Charlie Munger, Warren Buffett’s friend and business partner for more than 60 years, died Tuesday at the age of 99, according to a statement from Berkshire Hathaway.

Munger was beloved by many in the investing community for his wisdom, quick wit and willingness to speak his mind on various topics, ranging from accounting and finance to psychology, marriage and more. Munger would have turned 100 on January 1, 2024.

“Berkshire Hathaway could not have been built to its present status without Charlie’s inspiration, wisdom and participation,” Buffett said in a statement.

Munger started his career as a lawyer, but began managing investment partnerships in the 1960s after meeting Buffett through a mutual friend in Omaha, Nebraska. He would eventually join Buffett at Berkshire, serving as vice chairman until his death.

At Berkshire’s annual meeting each spring, Munger joined Buffett on stage where the two would answer shareholder questions for hours. After giving his thoughts on a question, Buffett would ask for Charlie’s response. “Nothing to add,” was the frequent reply.

Of course, Munger did have plenty to say over the years and he often did so in a colorful way. These are some of the best lessons from Charlie Munger on business, investing and life.

8 lessons from Charlie Munger

1. Be rational and objective

Munger often spoke about the importance of being rational and objective. It will help you in business and investing, but also in other areas of life. Making emotional decisions rarely leads you down the right path.

“Rationality is not just something you do so that you can make more money, it is a binding principle,” Munger said. “Rationality is a really good idea. You must avoid the nonsense that is conventional in one’s own time.”

2. Be a learning machine

Munger viewed education as a moral duty and spent most of his day reading on a variety of subjects including business, history and science. He once joked that his kids thought he was a book with a couple of legs sticking out.

“I have said that in my whole life, I’ve known no wise person over a broad subject matter area who didn’t read all the time,” Munger said, adding that reading is critical for broad subjects such as investing. “If you think you’re going to be good at it and not read all the time, you have a different idea than I do.”

3. Financial freedom is about independence

Thanks to the extreme success of Berkshire Hathaway and his other investments, Munger was among the richest Americans, with his net worth reaching about $2.6 billion this year, according to Forbes, despite already donating much of his wealth to charity.

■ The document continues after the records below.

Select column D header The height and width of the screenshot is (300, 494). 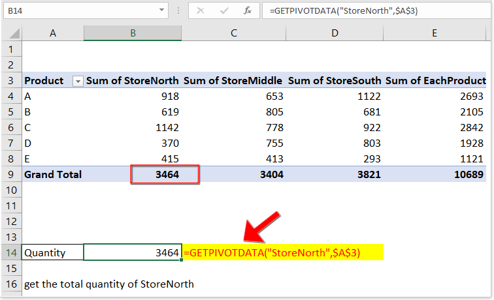coord(334,33)
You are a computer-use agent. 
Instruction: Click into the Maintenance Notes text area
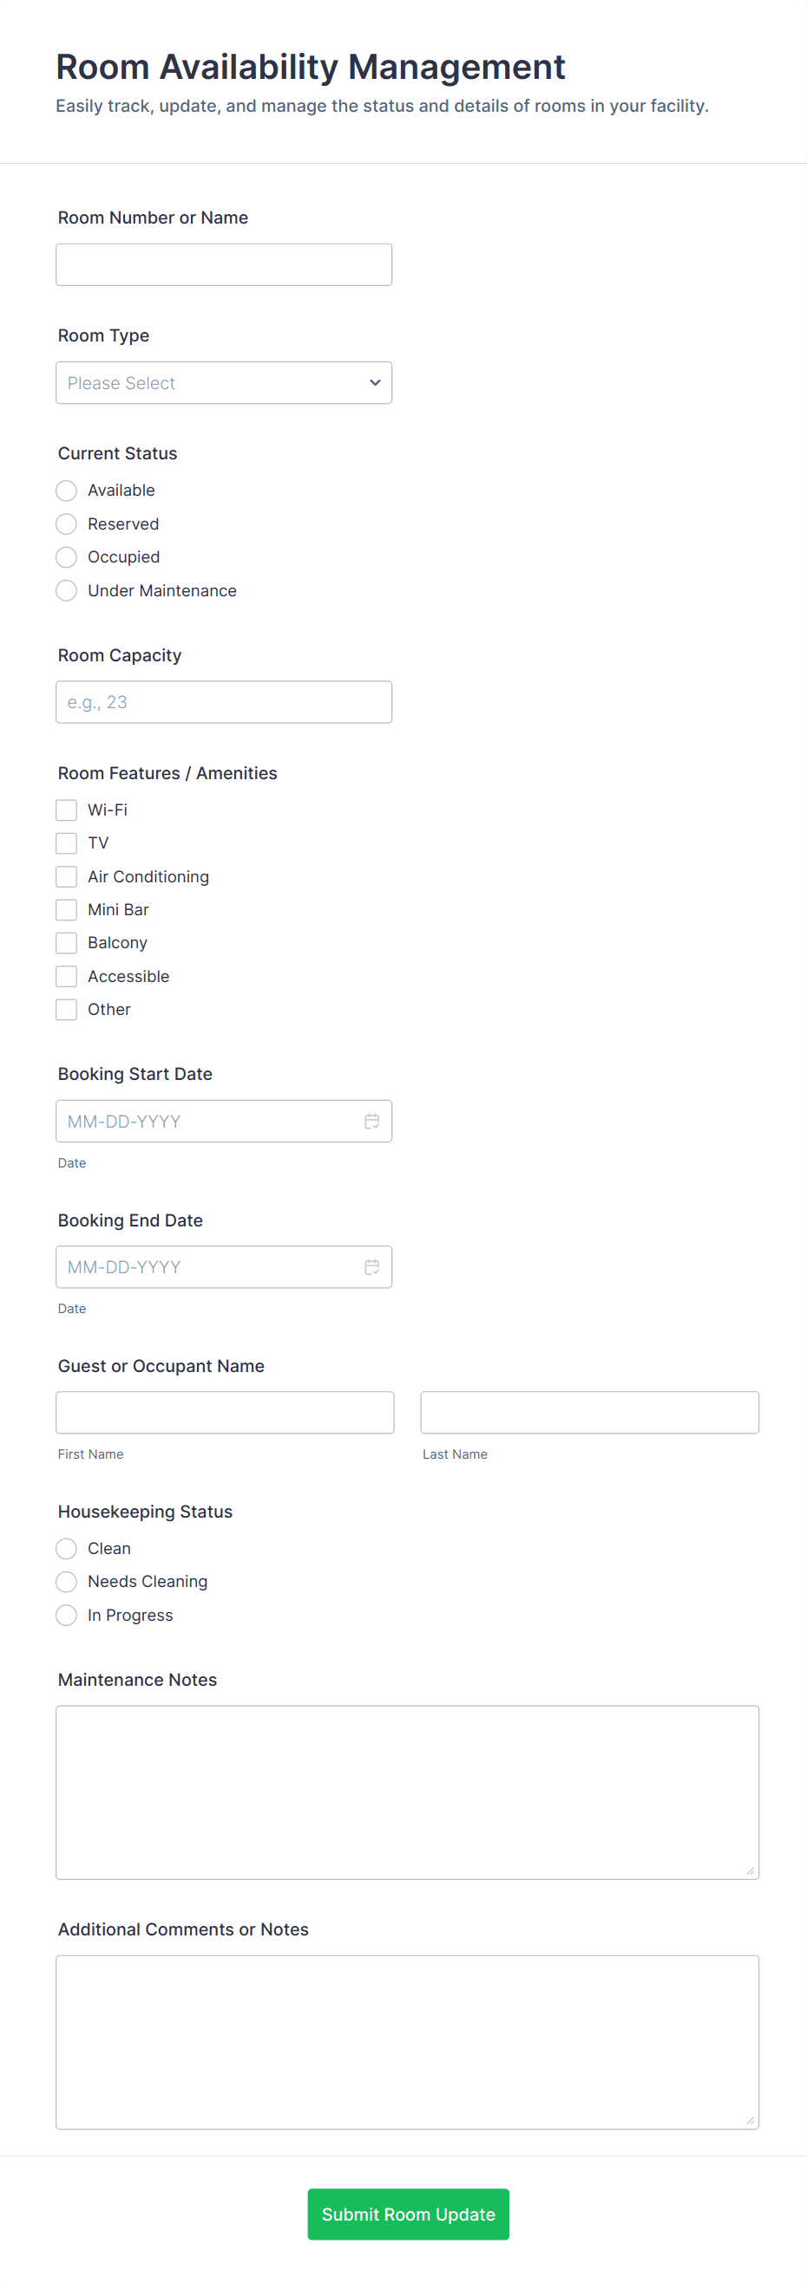pos(407,1791)
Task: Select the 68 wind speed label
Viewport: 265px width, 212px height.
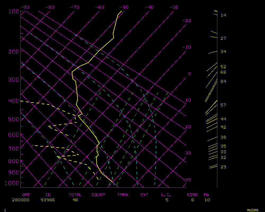Action: pos(223,72)
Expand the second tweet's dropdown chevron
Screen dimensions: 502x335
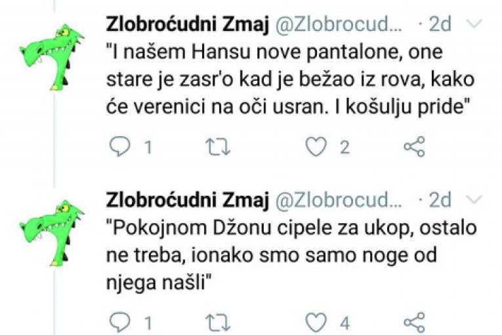[472, 200]
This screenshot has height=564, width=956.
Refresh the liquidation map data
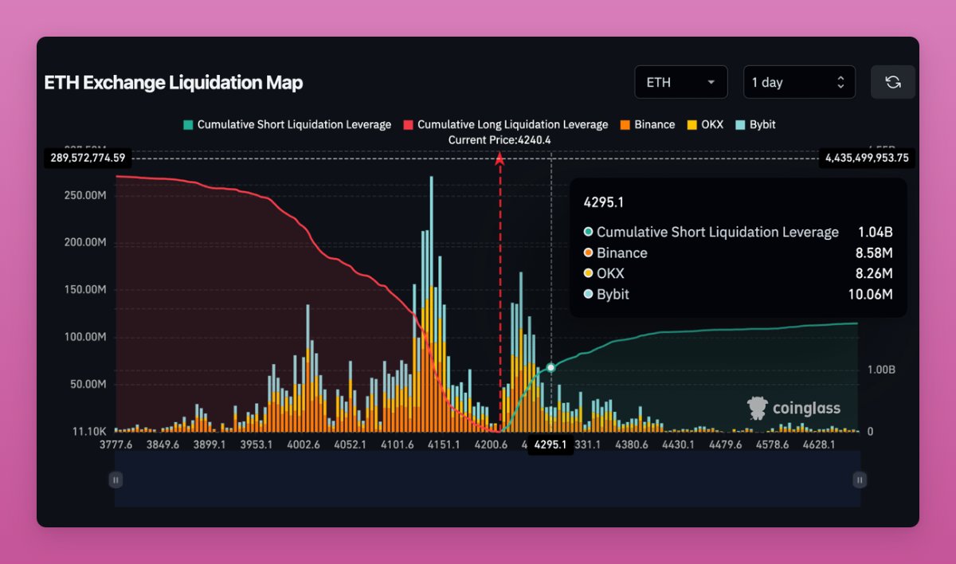pos(892,81)
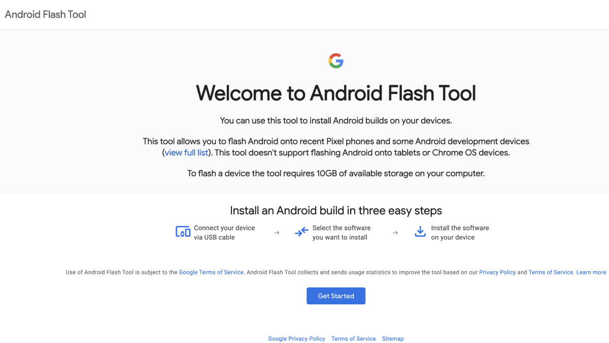This screenshot has width=609, height=343.
Task: Click the connect device via USB icon
Action: coord(182,232)
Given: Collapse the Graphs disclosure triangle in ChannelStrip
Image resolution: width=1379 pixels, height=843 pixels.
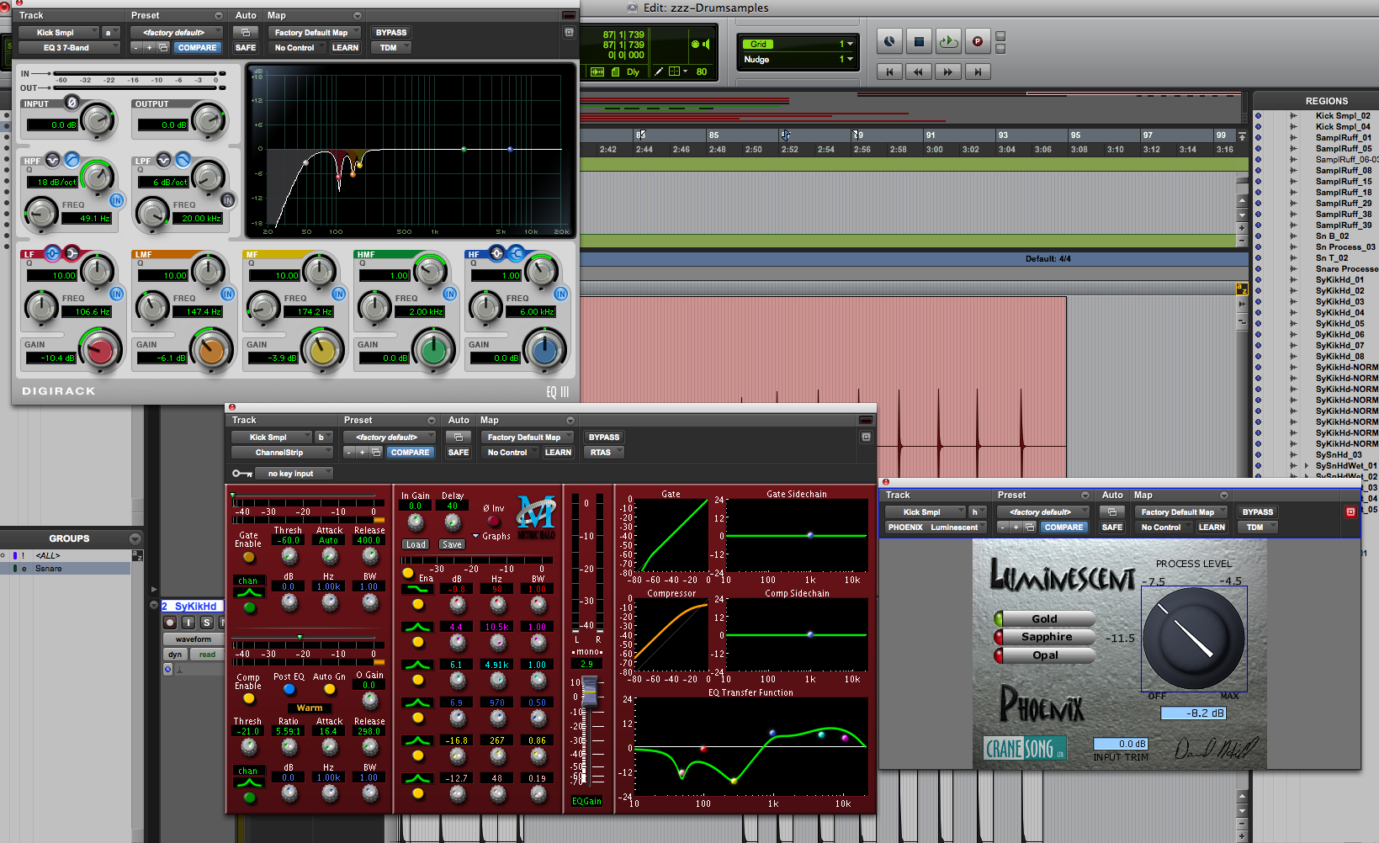Looking at the screenshot, I should click(x=476, y=536).
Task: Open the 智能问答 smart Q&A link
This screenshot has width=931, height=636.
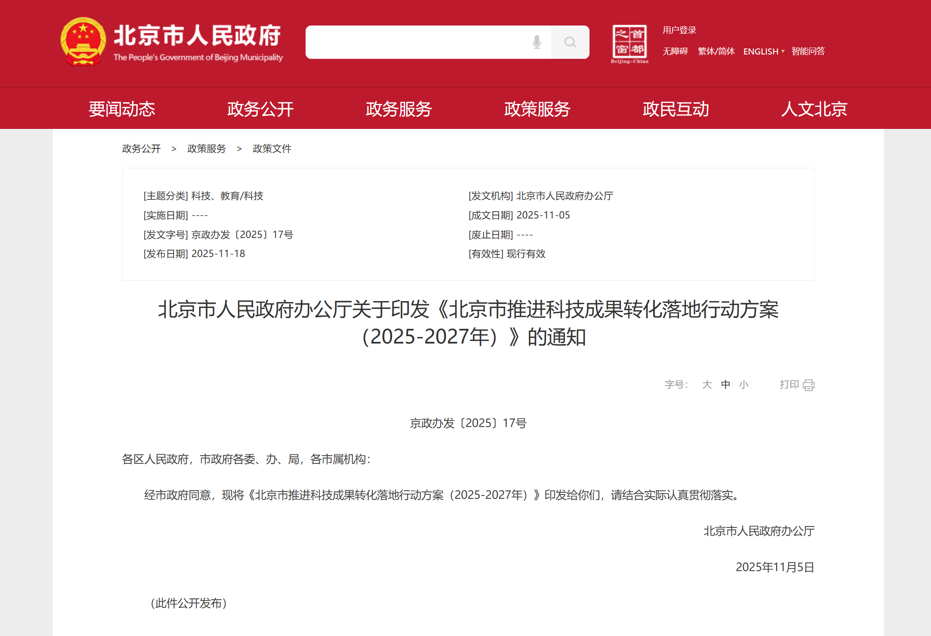Action: coord(808,51)
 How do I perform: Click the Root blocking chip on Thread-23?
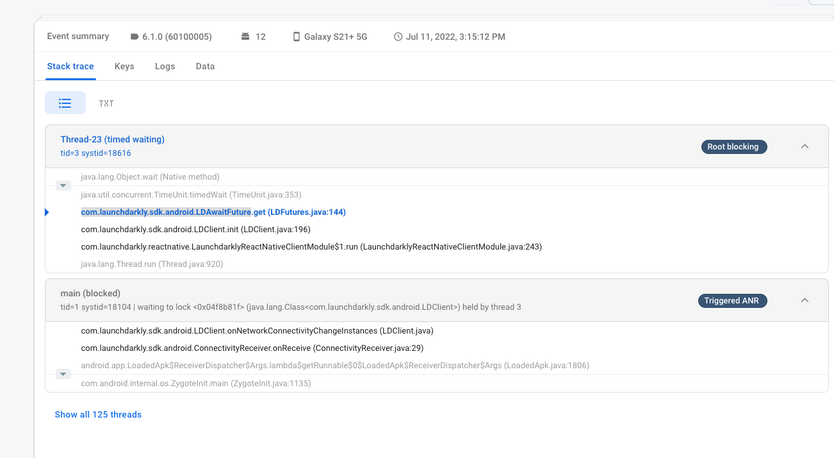[733, 146]
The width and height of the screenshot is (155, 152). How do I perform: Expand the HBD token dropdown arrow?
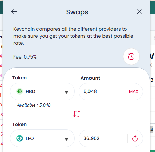click(66, 92)
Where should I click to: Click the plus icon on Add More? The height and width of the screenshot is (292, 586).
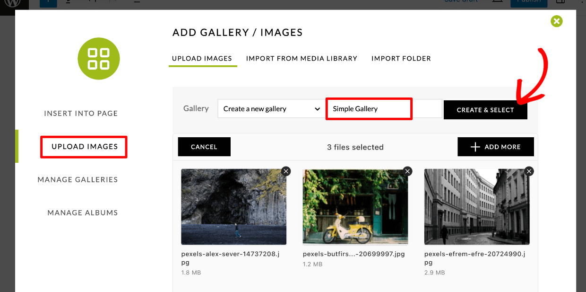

But Munger’s desire to be rich wasn’t driven by a need for yachts or fast cars. More than anything, he wanted the independence that comes from being wealthy.

“Like Warren, I had a considerable passion to get rich,” Munger said. “Not because I wanted Ferraris – I wanted the independence. I desperately wanted it.”

4. Don’t fall for salesmanship of the investment industry

Munger was not afraid to criticize when he saw misbehavior, and he often turned his attention to the broader investment industry, which he felt didn’t deliver enough value to clients relative to what they charged. Earlier this year, Munger said he felt maybe 5 percent of fund managers could beat the performance of an index fund over time.

“Everybody else is living in the state of extreme denial,” Munger said. “They’re used to charging big fees and so forth for stuff that isn’t doing their clients any good. It’s a deep moral depravity.”

Through the years, Munger has not hesitated to call out what he views as fads or bad behavior in investing. In 2014, as activist investing was gaining popularity, Munger compared it to Oscar Wilde’s description of fox hunting: “The pursuit of the uneatable by the unspeakable.”

More recently, Munger has not held back in his disdain for cryptocurrencies.

“I think the people who are professional traders that go into trading cryptocurrencies, it’s just disgusting,” Munger said in 2018. “It’s like somebody else is trading turds and you decide, ‘I can’t be left out.’”

5. The best way to get what you want is to deserve it

A fan of simple ideas, Munger often talked about deserving what you want in life. The best way to find a good spouse is to deserve one, he often said. In business, this translates to working hard and behaving with integrity consistently over time.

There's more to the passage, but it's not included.